近年、リード姉弟が牽引してきた日本アイスダンス界は、高橋大輔の転向もあり、大きな注目を集めるようになった。その頂点を争う2組は、いかにして世界レベルへ辿り着いたのか。
北京オリンピックを2月に控えた今季、日本のアイスダンスに、かつてないほどの熱い視線が集まっている。
その大きな理由の一つは、もちろん高橋大輔がアイスダンスに転向し、村元哉中と組んで新チームを結成したことだ。
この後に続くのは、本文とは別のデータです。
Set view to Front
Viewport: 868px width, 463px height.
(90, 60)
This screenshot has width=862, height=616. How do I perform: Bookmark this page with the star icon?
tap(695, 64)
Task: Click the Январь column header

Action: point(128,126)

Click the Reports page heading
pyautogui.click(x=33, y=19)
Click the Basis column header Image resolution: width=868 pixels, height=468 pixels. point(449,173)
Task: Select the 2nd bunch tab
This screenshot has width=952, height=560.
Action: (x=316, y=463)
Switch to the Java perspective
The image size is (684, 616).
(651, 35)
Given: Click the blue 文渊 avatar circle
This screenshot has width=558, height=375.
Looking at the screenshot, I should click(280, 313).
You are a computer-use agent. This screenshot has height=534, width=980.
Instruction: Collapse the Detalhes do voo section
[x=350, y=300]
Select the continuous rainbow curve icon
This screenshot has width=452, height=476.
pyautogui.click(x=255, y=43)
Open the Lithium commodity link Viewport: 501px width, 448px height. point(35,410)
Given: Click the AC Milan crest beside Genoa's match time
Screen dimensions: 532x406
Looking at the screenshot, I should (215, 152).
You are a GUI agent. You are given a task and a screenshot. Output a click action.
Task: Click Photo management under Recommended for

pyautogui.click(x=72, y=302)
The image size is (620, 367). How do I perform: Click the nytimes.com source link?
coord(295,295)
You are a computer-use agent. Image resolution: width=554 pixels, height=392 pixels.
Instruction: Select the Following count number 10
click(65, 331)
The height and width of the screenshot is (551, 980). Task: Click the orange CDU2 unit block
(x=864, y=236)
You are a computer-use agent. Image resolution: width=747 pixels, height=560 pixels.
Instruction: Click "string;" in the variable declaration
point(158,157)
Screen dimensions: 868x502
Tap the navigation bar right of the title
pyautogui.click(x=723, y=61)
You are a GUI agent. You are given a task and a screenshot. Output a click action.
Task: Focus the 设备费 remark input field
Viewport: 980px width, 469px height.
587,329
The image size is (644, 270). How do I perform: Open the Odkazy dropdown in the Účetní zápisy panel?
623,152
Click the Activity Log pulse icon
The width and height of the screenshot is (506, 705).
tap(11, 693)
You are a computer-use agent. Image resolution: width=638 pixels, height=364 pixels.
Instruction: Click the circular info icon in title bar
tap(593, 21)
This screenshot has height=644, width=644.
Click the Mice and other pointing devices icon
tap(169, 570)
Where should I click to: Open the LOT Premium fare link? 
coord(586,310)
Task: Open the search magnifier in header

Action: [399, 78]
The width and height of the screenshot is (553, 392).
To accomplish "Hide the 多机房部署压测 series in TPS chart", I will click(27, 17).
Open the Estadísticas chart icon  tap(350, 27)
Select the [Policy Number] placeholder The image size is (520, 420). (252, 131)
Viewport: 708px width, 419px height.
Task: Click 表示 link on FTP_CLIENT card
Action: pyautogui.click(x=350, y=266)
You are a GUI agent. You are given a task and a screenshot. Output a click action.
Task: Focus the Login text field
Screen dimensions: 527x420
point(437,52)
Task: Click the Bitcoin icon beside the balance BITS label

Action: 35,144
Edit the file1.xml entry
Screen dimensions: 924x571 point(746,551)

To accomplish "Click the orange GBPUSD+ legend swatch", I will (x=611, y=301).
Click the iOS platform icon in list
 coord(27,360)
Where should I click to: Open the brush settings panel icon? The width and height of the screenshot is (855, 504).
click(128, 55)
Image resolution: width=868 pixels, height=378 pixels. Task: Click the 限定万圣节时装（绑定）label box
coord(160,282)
「ダイスケほどのスター選手が、種目を変えて国際大会に挑戦するというのはフィギュア史上初のことです」と語るのは、二人を指導するマリーナ・ズエワコーチだ。二人がフロリダでアイスダンスのトレーニングを開始したのは、2020年2月。チームを結成してまだ2年しかたっていない。だが特に今季に入ってからの二人の成長ぶりには、目を見張るものがある。
「元々アイスダンスに来るのは、ジャンプが苦手な子供たちというケースも多いのですが、カナもダイスケも基礎的な身体能力が非常に高い。二人の体のコーディネーション能力と集中力が急成長の鍵でした」。オミクロン株による入国規制で全日本選手権の同行を断念したズエワコーチは、電話インタビューでそう説明する。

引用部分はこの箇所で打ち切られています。